Spain: GDP growth was depressed at 0.2% in 2nd quarter.
08/26/2011 6:22 DJLL002054N/DJS1 N / DJSW N / EDJ N / LL / R / R EC / EU R / SP / / By Christopher Bjork
DOW JONES NEWSWIRES
MADRID (Dow Jones) - Spain’s economic growth is
slowed in the second quarter because the fourth
Eurozone economy suffered the effects of
slowdown in export growth and a crash
domestic demand, while economists warned that
further weakness ahead.
According to data released Friday by the National Institute of
Statistics, or INE, the GDP grew by 0.2%
quarter in the second quarter, which grew by 0.7%
The INE also revised up its estimate of first
quarter in a tenth to a 0.4%
quarter and 0.9% yoy.
The data are in line with the estimate
conducted by the INE earlier this month, reflecting the growth
Spain’s economic needs to be accelerated significantly in
the second half for the Government to meet the target of a
growth of 1.3% in 2011.
The private sector economists believe, mostly to
going to happen otherwise.
Unicredit economist Tullia Bucco said that the contraction
domestic demand is likely to worsen in the second half
the year. "The recent tightening in financial conditions
inevitably weigh on investor confidence,
while fiscal austerity will continue to pose a high
toll on economic activity, "he said in a note.

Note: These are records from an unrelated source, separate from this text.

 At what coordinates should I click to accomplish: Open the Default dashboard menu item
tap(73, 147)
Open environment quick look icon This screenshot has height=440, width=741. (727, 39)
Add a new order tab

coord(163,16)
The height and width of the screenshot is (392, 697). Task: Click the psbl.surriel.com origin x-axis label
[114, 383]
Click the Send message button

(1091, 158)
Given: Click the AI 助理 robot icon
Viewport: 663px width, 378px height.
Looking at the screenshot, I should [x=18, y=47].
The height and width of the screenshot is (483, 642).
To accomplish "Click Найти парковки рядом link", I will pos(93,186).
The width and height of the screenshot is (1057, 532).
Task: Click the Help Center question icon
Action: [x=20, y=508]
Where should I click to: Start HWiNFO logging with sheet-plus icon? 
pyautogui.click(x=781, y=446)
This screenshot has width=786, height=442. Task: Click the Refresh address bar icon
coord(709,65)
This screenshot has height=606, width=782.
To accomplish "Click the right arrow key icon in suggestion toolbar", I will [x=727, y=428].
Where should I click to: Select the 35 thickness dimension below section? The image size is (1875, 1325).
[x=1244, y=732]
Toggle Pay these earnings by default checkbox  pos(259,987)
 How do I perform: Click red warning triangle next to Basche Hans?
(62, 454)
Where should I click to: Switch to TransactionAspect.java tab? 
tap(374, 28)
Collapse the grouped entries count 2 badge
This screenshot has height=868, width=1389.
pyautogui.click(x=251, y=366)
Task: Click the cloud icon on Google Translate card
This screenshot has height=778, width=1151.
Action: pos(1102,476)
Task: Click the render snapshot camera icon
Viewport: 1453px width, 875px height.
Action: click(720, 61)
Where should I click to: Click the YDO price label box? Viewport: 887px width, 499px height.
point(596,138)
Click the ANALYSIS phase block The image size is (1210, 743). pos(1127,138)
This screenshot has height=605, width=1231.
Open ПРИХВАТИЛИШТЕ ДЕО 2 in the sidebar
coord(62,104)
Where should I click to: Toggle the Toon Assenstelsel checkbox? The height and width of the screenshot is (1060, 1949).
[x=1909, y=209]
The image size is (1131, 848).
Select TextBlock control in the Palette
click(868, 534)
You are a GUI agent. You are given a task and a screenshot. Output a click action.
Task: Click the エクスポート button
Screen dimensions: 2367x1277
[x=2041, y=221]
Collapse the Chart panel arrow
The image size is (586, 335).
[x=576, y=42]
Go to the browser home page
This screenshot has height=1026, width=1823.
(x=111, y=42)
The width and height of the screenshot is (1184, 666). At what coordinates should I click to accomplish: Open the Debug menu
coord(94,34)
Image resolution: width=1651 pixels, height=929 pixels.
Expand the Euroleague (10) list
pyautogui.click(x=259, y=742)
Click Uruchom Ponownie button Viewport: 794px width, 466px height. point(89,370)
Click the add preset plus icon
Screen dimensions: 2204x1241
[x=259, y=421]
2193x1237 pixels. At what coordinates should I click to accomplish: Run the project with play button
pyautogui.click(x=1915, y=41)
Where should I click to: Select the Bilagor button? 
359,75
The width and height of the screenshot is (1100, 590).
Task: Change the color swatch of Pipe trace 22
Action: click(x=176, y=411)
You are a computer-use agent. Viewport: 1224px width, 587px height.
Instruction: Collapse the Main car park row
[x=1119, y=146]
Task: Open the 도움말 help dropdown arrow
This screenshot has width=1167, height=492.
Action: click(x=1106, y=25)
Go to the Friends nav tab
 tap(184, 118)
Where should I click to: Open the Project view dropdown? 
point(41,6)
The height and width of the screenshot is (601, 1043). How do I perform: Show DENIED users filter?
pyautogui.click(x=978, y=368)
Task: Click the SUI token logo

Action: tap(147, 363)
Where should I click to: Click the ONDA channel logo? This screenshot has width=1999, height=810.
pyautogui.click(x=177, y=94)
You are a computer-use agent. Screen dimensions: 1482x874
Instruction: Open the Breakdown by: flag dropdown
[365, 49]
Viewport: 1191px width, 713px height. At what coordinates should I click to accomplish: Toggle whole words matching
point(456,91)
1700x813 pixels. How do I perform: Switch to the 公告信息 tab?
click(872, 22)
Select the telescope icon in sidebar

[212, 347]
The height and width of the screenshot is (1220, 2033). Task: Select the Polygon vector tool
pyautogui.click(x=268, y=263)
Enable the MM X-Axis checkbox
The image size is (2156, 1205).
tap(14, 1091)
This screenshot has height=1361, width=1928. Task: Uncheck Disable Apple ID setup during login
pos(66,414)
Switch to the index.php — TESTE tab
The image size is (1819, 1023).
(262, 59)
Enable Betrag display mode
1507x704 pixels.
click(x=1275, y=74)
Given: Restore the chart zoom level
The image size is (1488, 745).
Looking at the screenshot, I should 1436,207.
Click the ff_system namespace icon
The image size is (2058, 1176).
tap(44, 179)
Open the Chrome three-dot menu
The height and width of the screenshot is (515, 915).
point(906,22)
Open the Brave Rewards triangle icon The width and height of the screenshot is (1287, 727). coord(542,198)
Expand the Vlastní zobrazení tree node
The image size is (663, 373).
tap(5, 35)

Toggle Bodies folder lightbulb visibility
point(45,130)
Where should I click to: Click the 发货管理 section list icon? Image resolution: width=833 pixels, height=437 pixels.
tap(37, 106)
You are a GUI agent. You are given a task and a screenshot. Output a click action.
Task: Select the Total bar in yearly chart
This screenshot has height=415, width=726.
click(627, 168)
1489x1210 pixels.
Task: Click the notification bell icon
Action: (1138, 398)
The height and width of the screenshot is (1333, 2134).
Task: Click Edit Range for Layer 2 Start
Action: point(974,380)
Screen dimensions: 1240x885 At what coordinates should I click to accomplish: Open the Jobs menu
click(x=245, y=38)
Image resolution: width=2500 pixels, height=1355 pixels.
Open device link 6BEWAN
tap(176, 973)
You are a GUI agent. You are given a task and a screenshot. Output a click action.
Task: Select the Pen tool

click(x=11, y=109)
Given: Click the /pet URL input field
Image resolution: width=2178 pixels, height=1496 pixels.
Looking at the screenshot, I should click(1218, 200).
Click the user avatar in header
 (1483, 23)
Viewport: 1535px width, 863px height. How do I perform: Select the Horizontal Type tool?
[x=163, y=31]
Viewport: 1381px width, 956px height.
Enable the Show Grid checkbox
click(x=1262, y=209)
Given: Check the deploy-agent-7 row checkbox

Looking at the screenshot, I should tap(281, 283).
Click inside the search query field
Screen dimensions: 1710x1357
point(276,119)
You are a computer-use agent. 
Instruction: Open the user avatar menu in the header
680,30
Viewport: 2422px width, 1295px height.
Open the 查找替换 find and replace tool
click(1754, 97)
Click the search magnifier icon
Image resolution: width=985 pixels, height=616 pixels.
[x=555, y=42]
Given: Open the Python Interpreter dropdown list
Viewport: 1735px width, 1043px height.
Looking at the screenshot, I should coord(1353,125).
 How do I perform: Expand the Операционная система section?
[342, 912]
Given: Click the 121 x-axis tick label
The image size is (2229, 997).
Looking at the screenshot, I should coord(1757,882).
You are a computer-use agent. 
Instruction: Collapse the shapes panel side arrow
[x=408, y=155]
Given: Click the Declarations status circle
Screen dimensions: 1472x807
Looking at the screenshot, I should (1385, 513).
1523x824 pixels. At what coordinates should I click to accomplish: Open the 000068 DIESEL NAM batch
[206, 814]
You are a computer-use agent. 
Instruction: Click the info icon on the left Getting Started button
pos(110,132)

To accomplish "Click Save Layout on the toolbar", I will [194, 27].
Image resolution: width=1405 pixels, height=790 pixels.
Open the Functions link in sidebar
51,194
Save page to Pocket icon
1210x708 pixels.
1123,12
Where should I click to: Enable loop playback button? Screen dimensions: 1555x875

The recent softening of economic growth
eurozone and the United States has clouded the outlook for the battered
Spanish economy, which now depends largely on the
strong exports. The euro zone grew by 1.8%
year in the second quarter, down 2.5% had
grown in the first.
The disaggregated data provided by the INE point to new
difficulties in the future. Gross exports fell year on
quarter for the first time in two years. Exports
goods and services fell by 1.9% quarter compared to growth
from 5.8% the previous quarter.
Net exports - or external demand - remained still,
as the main engine of growth, and contributed 2.6 points
annual percentage of GDP data for the second quarter. Without
But that was mainly the result of a fall
quarter of 4% in imports of goods and services.
Domestic demand, meanwhile, remained weak, with reduced
purchasing power by high unemployment.